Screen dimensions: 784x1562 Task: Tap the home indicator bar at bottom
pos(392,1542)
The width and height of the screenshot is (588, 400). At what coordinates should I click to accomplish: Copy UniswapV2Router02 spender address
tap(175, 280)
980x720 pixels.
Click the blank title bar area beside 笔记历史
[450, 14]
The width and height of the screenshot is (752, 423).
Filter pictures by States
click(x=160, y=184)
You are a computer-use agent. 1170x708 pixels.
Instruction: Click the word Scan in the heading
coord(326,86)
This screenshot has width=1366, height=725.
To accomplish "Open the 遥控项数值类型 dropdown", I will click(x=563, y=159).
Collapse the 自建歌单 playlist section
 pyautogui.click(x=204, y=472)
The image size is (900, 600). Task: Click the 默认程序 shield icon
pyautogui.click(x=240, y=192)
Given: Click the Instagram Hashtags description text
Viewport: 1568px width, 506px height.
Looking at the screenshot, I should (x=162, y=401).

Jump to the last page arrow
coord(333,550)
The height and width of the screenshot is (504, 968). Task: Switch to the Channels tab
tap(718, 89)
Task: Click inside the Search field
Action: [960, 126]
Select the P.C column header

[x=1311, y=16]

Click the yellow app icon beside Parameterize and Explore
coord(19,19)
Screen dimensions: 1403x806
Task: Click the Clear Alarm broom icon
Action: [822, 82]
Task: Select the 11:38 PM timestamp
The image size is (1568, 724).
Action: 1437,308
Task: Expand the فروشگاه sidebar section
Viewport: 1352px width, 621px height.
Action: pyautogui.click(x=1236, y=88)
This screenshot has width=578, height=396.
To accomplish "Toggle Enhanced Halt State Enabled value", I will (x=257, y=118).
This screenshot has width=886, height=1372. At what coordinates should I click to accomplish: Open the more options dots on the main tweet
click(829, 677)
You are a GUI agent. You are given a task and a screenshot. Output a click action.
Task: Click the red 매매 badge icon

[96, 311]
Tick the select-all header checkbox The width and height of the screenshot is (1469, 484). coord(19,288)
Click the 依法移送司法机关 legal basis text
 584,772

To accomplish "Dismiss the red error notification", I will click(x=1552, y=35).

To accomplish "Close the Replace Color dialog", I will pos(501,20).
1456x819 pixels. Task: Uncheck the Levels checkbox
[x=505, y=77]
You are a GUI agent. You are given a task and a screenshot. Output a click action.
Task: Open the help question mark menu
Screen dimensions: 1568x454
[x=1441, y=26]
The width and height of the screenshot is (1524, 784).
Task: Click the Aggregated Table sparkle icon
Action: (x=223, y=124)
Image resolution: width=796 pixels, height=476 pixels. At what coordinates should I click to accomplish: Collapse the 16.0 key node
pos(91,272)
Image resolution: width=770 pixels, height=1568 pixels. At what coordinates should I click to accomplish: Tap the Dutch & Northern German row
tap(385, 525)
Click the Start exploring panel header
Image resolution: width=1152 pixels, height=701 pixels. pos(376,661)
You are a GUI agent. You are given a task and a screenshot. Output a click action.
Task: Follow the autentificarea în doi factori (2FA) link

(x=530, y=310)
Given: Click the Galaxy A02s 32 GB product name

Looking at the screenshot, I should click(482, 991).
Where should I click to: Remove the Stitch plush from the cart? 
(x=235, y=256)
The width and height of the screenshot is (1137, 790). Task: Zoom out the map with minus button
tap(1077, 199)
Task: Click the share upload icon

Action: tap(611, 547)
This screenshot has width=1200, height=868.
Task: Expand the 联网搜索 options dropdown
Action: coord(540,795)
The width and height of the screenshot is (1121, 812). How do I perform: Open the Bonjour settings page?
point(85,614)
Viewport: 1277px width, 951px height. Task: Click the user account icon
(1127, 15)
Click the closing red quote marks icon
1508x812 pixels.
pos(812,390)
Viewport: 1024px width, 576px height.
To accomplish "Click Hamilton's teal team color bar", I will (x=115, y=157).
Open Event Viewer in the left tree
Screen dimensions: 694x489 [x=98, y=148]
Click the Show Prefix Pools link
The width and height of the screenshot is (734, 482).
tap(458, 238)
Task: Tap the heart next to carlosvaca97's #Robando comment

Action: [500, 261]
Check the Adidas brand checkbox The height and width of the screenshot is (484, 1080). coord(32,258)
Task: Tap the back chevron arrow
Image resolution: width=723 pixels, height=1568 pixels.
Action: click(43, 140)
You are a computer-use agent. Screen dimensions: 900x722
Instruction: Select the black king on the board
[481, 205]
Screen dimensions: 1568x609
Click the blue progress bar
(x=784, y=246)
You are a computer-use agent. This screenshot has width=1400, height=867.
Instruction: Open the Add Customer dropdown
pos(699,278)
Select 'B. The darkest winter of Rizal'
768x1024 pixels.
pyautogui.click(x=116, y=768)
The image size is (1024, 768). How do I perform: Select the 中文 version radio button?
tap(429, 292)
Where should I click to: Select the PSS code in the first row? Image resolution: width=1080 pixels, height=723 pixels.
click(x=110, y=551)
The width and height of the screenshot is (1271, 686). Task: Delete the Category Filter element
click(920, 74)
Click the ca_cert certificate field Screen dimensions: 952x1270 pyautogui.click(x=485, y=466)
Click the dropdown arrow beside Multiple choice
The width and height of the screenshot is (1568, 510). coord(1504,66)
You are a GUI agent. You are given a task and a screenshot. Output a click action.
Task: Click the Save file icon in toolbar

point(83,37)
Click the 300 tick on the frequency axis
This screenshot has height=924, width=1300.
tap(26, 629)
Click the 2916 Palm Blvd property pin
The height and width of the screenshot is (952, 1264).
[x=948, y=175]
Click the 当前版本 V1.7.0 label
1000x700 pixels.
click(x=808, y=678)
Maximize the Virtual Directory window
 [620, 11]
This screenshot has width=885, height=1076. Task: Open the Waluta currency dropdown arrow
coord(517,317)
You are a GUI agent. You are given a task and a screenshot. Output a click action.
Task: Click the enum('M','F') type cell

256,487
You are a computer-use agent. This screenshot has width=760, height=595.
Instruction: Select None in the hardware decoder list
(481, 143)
#####
_Exercise_.
Print only the lines that run from the start of the listing to the line bearing "Given: Click the Instagram"; please keep the first line and that last one, exactly as they appear.

_Result below_.
Screen dimensions: 784x1562 Task: Tap the home indicator bar at bottom
pos(392,1542)
The width and height of the screenshot is (588, 400). At what coordinates should I click to accomplish: Copy UniswapV2Router02 spender address
tap(175, 280)
980x720 pixels.
Click the blank title bar area beside 笔记历史
[450, 14]
The width and height of the screenshot is (752, 423).
Filter pictures by States
click(x=160, y=184)
You are a computer-use agent. 1170x708 pixels.
Instruction: Click the word Scan in the heading
coord(326,86)
This screenshot has width=1366, height=725.
To accomplish "Open the 遥控项数值类型 dropdown", I will click(x=563, y=159).
Collapse the 自建歌单 playlist section
 pyautogui.click(x=204, y=472)
The image size is (900, 600). Task: Click the 默认程序 shield icon
pyautogui.click(x=240, y=192)
Given: Click the Instagram Hashtags description text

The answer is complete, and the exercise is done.